Depressing regularity

You know, it seems like every time I see a release from Change Maryland they remind us exactly how many tax increases Martin O’Malley has inflicted on the state – the total is now 24, going on 25. Something tells me that they could probably provide the exact dollar amount raised by all these tax hikes and how far short of projections they came out to be – after all, if enough dollars were raised by tax hikes 1 through 24 we wouldn’t be discussing number 25, would we?

Anyway, here’s what Change Maryland’s Larry Hogan had to say about the latest drop in this Chinese water torture we commonly refer to as the tenure of one Governor Martin O’Malley:

The Governor complains that Maryland has crumbling roads and bridges and the worst traffic congestion in the country, but what he doesn’t tell you is that it’s his fault. There has been no comprehensive transportation strategy from the O’Malley administration. Over a billion dollars has been diverted from the Transportation Trust Fund, and the vast majority of the billions of dollars that has been spent on transportation have been wasted on expenses that are completely unrelated to fixing our road problems. Now he wants struggling Maryland families to pay for his mistakes and his lack of leadership.

Over the last 4 years, Governor O’Malley has spent over $1 billion in dedicated transportation funds for things completely unrelated to transportation – even the money left in the transportation budget was also spent in the wrong place. In his 2014 budget, O’Malley proposes to spend $1.1 billion – a whopping 46% of our state capital and operating transportation budget – on public transportation, even though only 8% of us use public transportation to commute.

What we need is a coherent transportation policy that makes roads a priority and realigns spending based on how Marylanders actually travel. We also need the Governor to restore all of the money he has diverted from the Transportation Trust Fund and immediately appoint a competent Secretary of Transportation. The last thing in the world Maryland needs is another tax increase.

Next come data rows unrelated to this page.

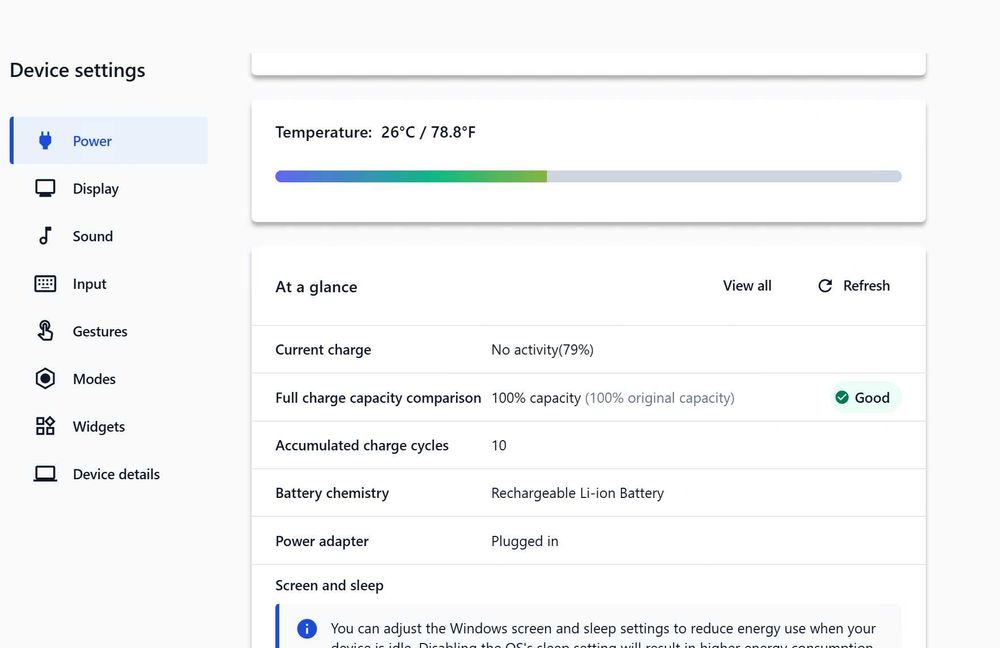Screen dimensions: 1000x648
Task: Click the Device settings heading
Action: click(x=77, y=70)
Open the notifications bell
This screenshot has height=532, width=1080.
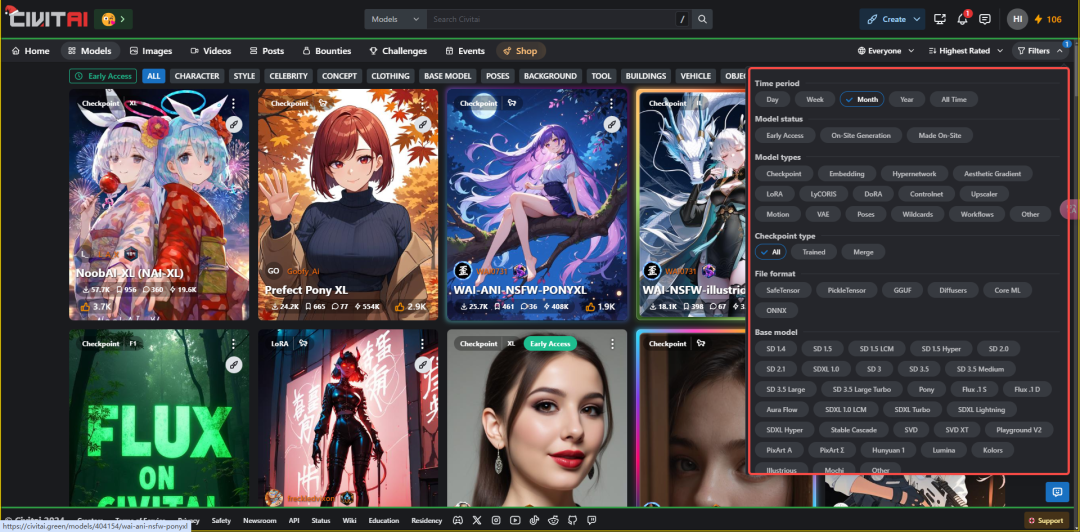coord(963,19)
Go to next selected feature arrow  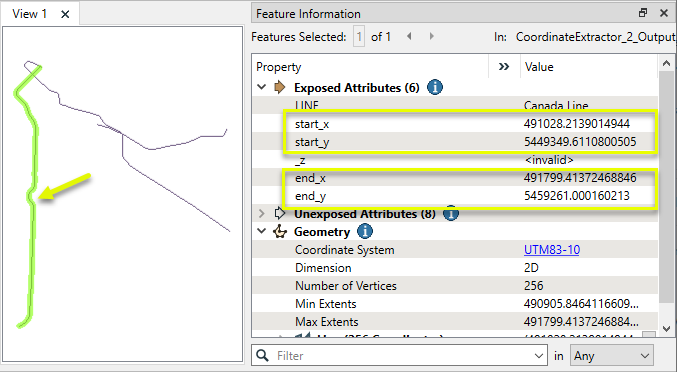(431, 37)
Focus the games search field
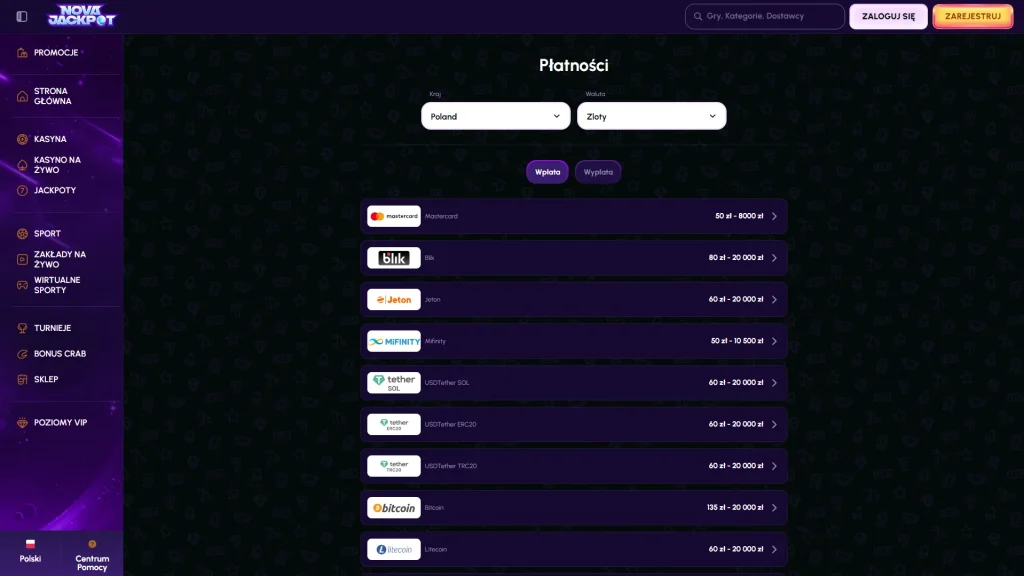The image size is (1024, 576). (x=765, y=16)
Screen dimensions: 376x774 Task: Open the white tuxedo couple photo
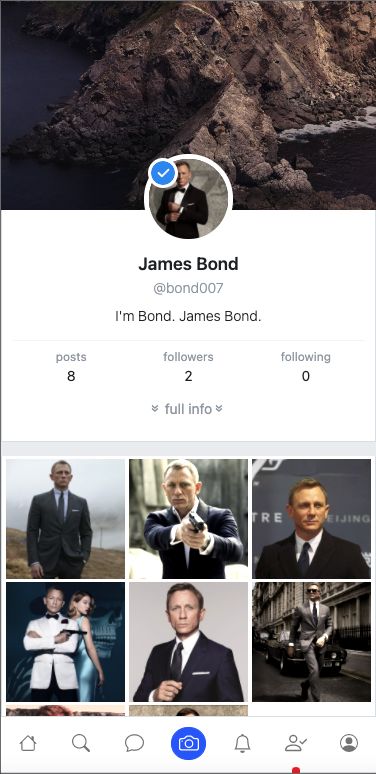66,642
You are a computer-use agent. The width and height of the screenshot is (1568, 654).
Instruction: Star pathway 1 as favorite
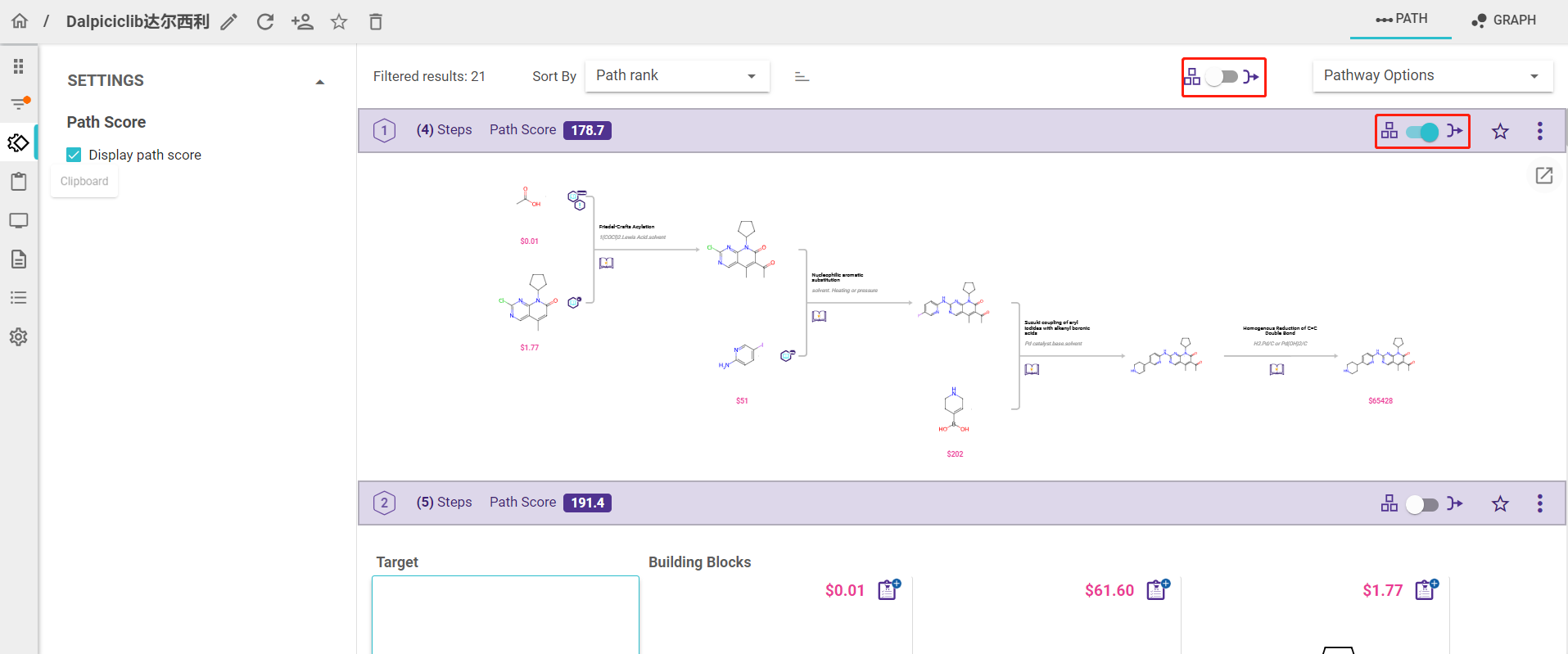point(1500,131)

Actually, I have to disagree with Larry on one point: there is a comprehensive transportation strategy going on with Martin O’Malley. It’s just not the one most people would consider.

Remember what happened when gas prices went up to $4 a gallon the first time, in 2008? People parked their cars and decided it was cheaper to use mass transit. While O’Malley can’t directly influence the price of oil because Maryland isn’t that large a piece of the overall energy market, he can work on the the perceived problem of traffic congestion in two ways: try to steer development to urban areas – as I’ll expound further on momentarily – and raise gas prices through taxation, not to fix the highways but to increase the footprint for and subsidy of mass transit. After all, the logical method of addressing problems in the traffic flow through adding capacity is so twentieth century, even though it works.

Several years ago the state assisted in the development of what was called a “Central Maryland TOD Strategy,” with TOD being the acronym for transit-oriented development. One of its strategies for encouraging this sort of “sustainable” development was the following:

The uncertainty and slow pace of financing for transit upgrades hampers the market for TOD. Regional transit financing tools, such as the FasTracks program in Denver, can accelerate the implementation of transit and TOD and build market momentum. These initiatives often face substantial political barriers, so a coordinated and effective regional outreach and messaging campaign is essential.

Guess what’s in the O’Malley gas tax proposal? A study on creating regional transit financing. Granted, the idea has some appeal because it would more than likely serve as a sort of user fee and hammer just those who live in the area served, but once that genie is out of the bottle it’s not going to be forced back in and we will see all sorts of new taxing districts, both inter- and intra-county. Imagine a higher flush tax for the septic-rich Eastern Shore, for example – in Salisbury Mayor Jim Ireton is proposing something along this line to come up with the city’s supposed nine-figure share of enacting the EPA’s Watershed Implementation Plan.

I’ve gone a little far afield in discussing this release, but one other goal mentioned in the Central Maryland TOD report was construction of the Red Line in Baltimore, and indeed that’s one of the prospective uses for the money raised by the gas tax, which, by the way, will automatically increase each year at the rate of inflation. No more messy votes for people like me to scour and make known.

That lack of accountability out of Annapolis is something else which happens with depressing regularity. How about making some changes to Maryland in 2014?